Collected data entries:
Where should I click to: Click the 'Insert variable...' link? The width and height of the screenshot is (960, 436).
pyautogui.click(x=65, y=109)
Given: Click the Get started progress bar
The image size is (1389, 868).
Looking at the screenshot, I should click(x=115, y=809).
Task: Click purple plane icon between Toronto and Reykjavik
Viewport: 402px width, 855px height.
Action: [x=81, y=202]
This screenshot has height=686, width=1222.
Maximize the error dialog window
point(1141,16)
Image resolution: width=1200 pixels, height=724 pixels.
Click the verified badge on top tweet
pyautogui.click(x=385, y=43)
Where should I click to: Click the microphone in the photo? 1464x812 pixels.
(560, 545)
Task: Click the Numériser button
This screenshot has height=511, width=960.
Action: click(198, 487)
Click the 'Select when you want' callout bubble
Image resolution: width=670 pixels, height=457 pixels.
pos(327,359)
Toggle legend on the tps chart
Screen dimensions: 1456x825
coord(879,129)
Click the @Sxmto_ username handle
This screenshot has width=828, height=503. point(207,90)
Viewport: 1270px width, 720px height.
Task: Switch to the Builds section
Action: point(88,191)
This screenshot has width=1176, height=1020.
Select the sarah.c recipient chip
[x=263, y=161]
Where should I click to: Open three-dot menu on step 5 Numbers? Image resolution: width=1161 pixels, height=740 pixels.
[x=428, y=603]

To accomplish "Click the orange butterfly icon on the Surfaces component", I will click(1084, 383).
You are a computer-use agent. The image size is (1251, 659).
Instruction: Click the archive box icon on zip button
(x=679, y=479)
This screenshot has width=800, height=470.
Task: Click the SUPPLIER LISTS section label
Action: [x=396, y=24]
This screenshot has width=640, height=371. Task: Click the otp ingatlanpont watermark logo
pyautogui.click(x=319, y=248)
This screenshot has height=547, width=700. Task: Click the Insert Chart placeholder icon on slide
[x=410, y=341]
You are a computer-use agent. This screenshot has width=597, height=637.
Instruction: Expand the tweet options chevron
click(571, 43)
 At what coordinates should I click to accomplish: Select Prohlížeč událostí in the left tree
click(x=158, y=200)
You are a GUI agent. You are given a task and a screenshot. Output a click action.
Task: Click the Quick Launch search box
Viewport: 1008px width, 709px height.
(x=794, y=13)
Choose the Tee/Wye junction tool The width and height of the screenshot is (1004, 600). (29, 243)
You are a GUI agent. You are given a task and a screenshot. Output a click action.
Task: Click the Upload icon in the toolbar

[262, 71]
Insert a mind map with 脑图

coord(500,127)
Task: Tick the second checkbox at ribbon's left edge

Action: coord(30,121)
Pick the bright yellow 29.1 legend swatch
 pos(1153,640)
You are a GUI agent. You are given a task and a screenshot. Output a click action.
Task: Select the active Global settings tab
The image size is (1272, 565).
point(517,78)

What is being asked: Across the entries, how many lines hold the word "computer"? Say only the number.

Result: 2